Dans les parties précédentes de notre étude, nous avons déjà montré pourquoi et comment seul l'engagement de la société dans son ensemble pouvait aboutir à un véritable accueil des populations immigrées. Un sentiment et une expérience professionnelle dans le domaine de l'insertion à Villeneuve-la-Garenne, nous amènent à penser que le volontariat des retraités du papy-boom auprès des populations immigrées de banlieue pourrait être d'une utilité déterminante. Il s'agirait d'une mission de transmission des valeurs constitutives de la culture française, de valorisation des cultures immigrées et d'écoute individuelle. Dans l'accompagnement à la scolarité, dans la participation aux activités sportives ou culturelles des associations de quartiers ou des CCAS, dans l'intervention en école sur les questions de santé par exemple... ces personnes à la retraite apporteraient une aide précieuse. Favoriser le volontariat de ces personnes " inactives " qui représenteront dans les années à venir une part grandissante de la population française permettrait en outre de leur donner une véritable utilité sociale autre que celle de leur simple capacité à consommer.
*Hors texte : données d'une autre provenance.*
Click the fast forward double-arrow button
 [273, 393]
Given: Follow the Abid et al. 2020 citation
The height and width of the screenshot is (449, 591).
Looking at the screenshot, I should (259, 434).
Nous avons aussi constaté que la société française se montrait incapable d'accueillir, et que cette " faillite de l'intégration " s'expliquait entre autres, par l'affaiblissement de son identité. Dans le discours de pré-campagne présidentielle de Philippe de Villiers, l'expression " patriotisme populaire " revient comme un leitmotiv. Populariser cette vertu républicaine apparaît comme une manière volontariste de rassembler la France éclatée dans ses territoires, ses communautés, ses corporations professionnelles publiques et privées, ses générations. C'est vrai, à n'en point douter, la France a besoin d'une nouvelle unité nationale, d'un élan qui transcende ses divisions, qu'elles soient récentes ou plus anciennes. Mais, pour être populaire, ce patriotisme devra être social en s'adressant à tous les Français et en particulier à ceux dont l'identité est la plus meurtrie. Le patriotisme serait donc compris comme l'attachement à des valeurs intemporelles replacées dans un contexte sociologique mouvant pour pouvoir être partagé par tous les citoyens français quelles que soient leurs histoires, leurs cultures ou leurs religions.
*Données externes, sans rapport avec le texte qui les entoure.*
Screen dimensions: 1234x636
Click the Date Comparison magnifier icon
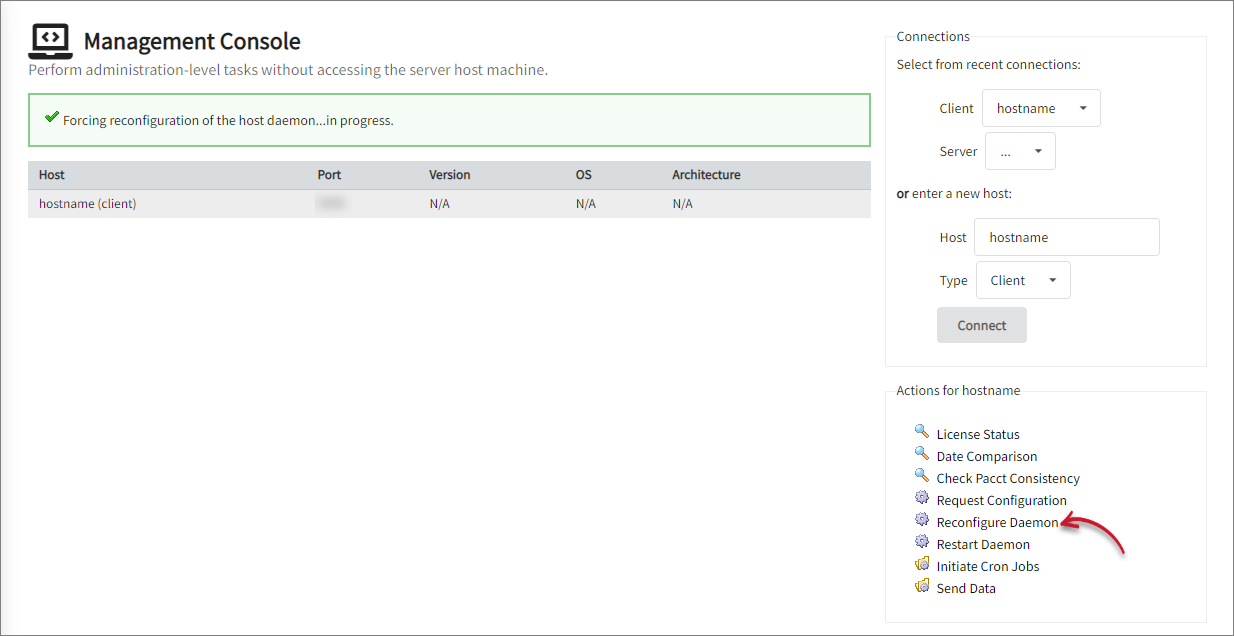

L'hospitalité, enfin, c'est se résoudre à refuser le demandeur d'asile lorsque nos ressources manquent pour l'accueillir. La contrepartie juste de cette politique de rigueur passe nécessairement par une contribution active au développement économique de ces pays que leurs habitants ont toutes les raisons du monde de quitter. À ce titre, la proposition d'une immigration choisie de Nicolas Sarkozy a quelque chose de gênant. Elle s'apparente à s'y méprendre à un néo-colonialisme de bas étage qui ferait fi des besoins urgents des pays du Sud à se constituer des élites formées aux métiers de la médecine, des BTP, de la finance, de la gestion... Une politique de l'immigration responsable va de pair avec une politique de coopération d'envergure dans laquelle est investie une part significative du PIB. Mais quelle formation politique ou quel candidat à la présidence de la République osera défendre cette proposition devant ses électeurs ?

 

FR. LF. DE Q.*

 

 

 

 

 

*Né en 1979, a étudié l'histoire, les sciences politiques et la sociologie à l'université de Paris IV Sorbonne et au Centre d'étude et de recherche sur le Moyen-Orient contemporain de Beyrouth (Cermoc). Ancien élève de l'IEP d'Aix-en-Provence, il a collaboré à l'association Approches islamo-chrétiennes dans le département des Hauts-de-Seine. Il enseigne aujourd'hui à Alep (Syrie) dans un institut de formation aux métiers du tourisme.